Dari musyawarah tersebut diputuskan pula siapa yang akan menjadi kepala kampung?, La Bisana selaku tokoh masyarakat yang terpandang dan disegani tidak sedikitpun berambisi supaya diangkat sebagai kepala kampung, dia tidak menginginkan sedikitpun karena latar belakang berpindahnya dia supaya hidup sebagaimana halnya rakyat biasa, yang hidup dengan usahanya sendiri, dan dia menganggap bahwa tanggung jawab menjadi seorang pemimpin adalah berat, dimintai pertanggung jawaban di dunia dan akhirat. Anggapan itu adalah benar, karena Rosululloh Shollallohu 'Alaihi wa Sallam berkata:
«الإِمَامُ رَاعٍ وَمَسْئُولٌ عَنْ رَعِيَّتِهِ»

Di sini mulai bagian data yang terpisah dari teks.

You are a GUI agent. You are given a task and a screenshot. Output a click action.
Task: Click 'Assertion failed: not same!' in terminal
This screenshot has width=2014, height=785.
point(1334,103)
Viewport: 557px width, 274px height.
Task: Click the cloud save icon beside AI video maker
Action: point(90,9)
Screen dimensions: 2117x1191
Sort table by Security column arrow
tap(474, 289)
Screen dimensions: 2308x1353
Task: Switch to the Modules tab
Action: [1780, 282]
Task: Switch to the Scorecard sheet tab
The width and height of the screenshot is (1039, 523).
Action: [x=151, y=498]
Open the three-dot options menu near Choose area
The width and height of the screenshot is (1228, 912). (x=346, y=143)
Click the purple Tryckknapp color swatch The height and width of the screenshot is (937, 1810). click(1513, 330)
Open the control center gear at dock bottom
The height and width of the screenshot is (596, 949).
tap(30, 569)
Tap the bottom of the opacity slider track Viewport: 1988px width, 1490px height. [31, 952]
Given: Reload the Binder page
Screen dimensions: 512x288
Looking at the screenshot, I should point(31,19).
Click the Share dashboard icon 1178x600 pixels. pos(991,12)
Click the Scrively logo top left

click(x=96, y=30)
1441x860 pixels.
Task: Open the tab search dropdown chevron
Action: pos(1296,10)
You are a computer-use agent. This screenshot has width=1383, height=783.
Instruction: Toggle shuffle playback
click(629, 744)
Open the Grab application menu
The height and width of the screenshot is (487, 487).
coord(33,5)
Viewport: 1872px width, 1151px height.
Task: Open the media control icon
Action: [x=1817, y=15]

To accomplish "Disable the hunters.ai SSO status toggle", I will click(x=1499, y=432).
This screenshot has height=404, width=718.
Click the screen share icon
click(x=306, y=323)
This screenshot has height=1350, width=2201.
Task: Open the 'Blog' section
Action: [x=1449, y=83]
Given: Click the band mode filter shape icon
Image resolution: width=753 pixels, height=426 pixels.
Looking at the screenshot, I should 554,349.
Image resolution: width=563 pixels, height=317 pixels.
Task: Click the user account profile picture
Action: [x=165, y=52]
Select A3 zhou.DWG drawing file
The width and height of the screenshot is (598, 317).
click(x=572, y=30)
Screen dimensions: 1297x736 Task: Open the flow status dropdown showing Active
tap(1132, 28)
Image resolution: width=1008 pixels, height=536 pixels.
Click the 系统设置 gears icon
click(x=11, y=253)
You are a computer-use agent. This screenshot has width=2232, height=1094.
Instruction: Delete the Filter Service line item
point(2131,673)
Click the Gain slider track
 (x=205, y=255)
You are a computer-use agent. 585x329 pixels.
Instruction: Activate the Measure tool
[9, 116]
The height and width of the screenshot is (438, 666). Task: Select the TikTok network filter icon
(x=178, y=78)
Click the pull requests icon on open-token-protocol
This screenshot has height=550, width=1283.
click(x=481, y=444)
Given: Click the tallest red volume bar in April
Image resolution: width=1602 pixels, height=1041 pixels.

"Pemimpin adalah penanggung jawab dan akan dimintai pertanggung jawaban atas kepemimpinannya". Diriwayatkan oleh Asy-Syaikhon dari hadits Ibnu 'Umar.
Di kampung Limboro inilah La Bisana mulai membuka pengajian Al-Qur'an, dia mengajar anak-anak cucunya dan anak-anak warga kampung membaca Al-Qur'an, apa yang dia lakukan ini terus terwarisi, anak-anak cucunya setelah dia meninggal dunia melakukan seperti yang dia lakukan yaitu terus membimbing dan mengajari anak-anak kaum muslimin membaca Al-Qur'an Al-Karim, ini adalah termasuk sunnah yang terpuji, Rosululloh Shollallohu 'Alaihi wa Sallamberkata:
«خَيْرُكُمْ مَنْ تَعَلَّمَ القُرْآنَ وَعَلَّمَهُ».
"Sebaik-baik kalian adalah orang yang mempelajari Al-Qur'an dan mengajarkannya". Diriwayatkan oleh Al-Bukhoriy dari hadits Utsman bin 'Affan. Dalam riwayat lain dengan lafazh:
«إِنَّ أَفْضَلَكُمْ مَنْ تَعَلَّمَ القُرْآنَ وَعَلَّمَهُ».
"Sesungguhnya yang paling utamanya dari kalian adalah orang yang mempelajari Al-Qur'an dan mengajarkannya".
Kemudian dia dan teman-temannya mulai membangun masjid yang bahan bangunannya dari kayu, pada masjid ini terdapat 4 (empat) tiang besar yang keempatnya dari batang pohon kayu besar, mereka namai tiang tersebut dengan tiang Ka'bah dengan alasan berbentuk persegi 4 (empat) seperti model Ka'bah.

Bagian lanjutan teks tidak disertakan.